───── Source document

Since we published A manifesto for Reality-based Safety Science, I’ve been thinking and talking about how (and how much) it applies to safety-critical engineering work (rather than just operational safety). The following is a description of how we might apply it to a hazard analysis technique. I’d like to thank Drew Rae, Richard Hawkins and Ibrahim Habli for comments and questions on earlier drafts of this.
Doing what I propose below isn’t easy, and certainly isn’t cheap. But if we are to keep advancing as a field I think it’s something that we need to do.
A challenge
A response to the manifesto:
“I can’t think how to get empirical evidence for the effectiveness of using <new hazard analysis technique XYZ> since its value is supposed to be in influencing the design of the system. You would probably need to independently develop the same system twice, once using XYZ and once not using XYZ and then find some way of measuring which is safer (which could take a very long time if you were basing this on e.g. number of accidents). This is where your focus on observing work breaks down I think. You can learn nothing of value from watching people undertake XYZ.”

──────────

**Given instruction 1:** Count the lines of the records that contain the string "link", and give only that number.
The passage and the records have no connection to each other.

───── Data supplied

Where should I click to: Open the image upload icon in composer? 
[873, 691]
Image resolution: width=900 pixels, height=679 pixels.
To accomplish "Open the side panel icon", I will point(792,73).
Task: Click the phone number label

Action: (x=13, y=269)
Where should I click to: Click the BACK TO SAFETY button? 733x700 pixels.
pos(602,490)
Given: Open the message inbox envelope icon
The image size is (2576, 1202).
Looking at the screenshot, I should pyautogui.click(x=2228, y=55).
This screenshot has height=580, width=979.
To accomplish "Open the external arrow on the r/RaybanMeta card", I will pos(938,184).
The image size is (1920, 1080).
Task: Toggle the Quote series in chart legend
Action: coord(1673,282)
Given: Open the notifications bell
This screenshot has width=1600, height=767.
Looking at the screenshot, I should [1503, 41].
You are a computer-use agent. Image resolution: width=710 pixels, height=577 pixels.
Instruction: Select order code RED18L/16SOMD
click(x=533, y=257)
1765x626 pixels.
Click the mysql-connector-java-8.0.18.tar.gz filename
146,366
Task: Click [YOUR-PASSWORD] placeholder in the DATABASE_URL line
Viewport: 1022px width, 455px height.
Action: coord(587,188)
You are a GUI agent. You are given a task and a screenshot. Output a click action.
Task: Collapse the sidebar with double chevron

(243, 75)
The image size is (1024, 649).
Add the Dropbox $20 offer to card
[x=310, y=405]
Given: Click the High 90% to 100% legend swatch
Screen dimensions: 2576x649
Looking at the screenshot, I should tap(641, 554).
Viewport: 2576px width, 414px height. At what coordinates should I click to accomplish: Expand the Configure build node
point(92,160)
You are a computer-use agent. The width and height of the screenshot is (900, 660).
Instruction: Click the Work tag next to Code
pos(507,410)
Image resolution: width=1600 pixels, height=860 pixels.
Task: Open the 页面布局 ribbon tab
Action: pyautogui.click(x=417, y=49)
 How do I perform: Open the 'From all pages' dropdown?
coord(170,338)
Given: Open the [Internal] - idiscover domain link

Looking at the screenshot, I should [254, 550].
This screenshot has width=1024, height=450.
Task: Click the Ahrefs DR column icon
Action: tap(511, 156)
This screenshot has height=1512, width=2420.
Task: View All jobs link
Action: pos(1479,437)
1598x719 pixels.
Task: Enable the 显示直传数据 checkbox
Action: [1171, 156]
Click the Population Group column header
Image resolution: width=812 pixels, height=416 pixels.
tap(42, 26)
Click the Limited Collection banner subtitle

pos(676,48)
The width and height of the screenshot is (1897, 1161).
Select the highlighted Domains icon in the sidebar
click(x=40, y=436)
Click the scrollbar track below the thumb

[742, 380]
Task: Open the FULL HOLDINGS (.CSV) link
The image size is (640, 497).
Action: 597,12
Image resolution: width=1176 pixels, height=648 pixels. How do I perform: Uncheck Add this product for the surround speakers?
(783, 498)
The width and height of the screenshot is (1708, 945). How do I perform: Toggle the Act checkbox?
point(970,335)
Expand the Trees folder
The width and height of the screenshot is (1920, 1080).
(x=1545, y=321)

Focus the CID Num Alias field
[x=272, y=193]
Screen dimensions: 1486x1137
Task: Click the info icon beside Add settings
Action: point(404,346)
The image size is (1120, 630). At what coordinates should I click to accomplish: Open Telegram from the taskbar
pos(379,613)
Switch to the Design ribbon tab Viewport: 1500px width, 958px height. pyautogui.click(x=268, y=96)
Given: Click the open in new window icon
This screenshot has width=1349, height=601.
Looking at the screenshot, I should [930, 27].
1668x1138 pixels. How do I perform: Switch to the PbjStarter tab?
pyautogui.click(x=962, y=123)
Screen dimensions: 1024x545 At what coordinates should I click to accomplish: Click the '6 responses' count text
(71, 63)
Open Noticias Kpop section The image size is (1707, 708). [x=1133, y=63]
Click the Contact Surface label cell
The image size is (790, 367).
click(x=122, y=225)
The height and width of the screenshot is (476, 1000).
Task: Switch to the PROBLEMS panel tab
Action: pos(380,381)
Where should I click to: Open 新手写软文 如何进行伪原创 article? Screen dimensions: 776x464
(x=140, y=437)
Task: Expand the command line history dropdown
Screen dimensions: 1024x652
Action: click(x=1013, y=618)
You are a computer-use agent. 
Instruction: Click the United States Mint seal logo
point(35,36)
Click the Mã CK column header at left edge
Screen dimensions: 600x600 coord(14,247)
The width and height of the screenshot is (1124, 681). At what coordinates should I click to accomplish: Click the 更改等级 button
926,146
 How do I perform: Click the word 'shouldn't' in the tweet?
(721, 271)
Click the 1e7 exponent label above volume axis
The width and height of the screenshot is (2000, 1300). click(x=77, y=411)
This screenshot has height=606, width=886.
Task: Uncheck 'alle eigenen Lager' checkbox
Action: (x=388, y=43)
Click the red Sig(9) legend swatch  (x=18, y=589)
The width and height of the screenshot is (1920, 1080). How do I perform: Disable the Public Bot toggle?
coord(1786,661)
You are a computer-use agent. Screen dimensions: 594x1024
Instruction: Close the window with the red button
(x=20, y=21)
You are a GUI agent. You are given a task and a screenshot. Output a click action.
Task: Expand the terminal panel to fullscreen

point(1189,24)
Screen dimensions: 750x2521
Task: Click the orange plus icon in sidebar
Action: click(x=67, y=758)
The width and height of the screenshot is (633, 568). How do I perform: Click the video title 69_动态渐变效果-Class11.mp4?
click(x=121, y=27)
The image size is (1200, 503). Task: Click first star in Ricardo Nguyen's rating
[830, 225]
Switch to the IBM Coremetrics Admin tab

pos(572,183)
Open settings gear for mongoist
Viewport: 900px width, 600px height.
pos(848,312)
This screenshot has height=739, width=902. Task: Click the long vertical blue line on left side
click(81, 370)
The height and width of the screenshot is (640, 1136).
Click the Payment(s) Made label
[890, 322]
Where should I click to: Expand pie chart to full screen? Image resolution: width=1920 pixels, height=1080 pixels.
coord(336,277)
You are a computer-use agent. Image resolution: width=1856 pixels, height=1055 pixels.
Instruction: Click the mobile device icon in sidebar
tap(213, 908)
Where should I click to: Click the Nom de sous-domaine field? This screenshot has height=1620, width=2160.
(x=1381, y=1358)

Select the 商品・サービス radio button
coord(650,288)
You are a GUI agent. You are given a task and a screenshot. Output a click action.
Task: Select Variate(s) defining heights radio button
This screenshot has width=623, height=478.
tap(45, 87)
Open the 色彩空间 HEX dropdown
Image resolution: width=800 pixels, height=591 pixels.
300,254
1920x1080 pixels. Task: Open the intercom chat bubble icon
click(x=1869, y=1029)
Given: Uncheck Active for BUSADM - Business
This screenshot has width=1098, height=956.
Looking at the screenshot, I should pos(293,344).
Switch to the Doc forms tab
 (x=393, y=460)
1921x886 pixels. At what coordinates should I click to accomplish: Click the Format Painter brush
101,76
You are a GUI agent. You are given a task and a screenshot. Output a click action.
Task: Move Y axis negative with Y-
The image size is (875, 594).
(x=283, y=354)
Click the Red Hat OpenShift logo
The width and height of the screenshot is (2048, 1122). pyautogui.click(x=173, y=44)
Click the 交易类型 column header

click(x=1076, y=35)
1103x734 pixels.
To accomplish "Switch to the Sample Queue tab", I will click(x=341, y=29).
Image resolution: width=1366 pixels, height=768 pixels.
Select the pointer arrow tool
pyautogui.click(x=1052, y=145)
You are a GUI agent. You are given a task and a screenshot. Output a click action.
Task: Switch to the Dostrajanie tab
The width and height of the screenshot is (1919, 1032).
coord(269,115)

──────────

**Given instruction 2:** In the passage on safety science, whom does the author thank for comments and questions on earlier drafts?

**Worked answer 1:** 3

**Worked answer 2:** Drew Rae, Richard Hawkins and Ibrahim Habli.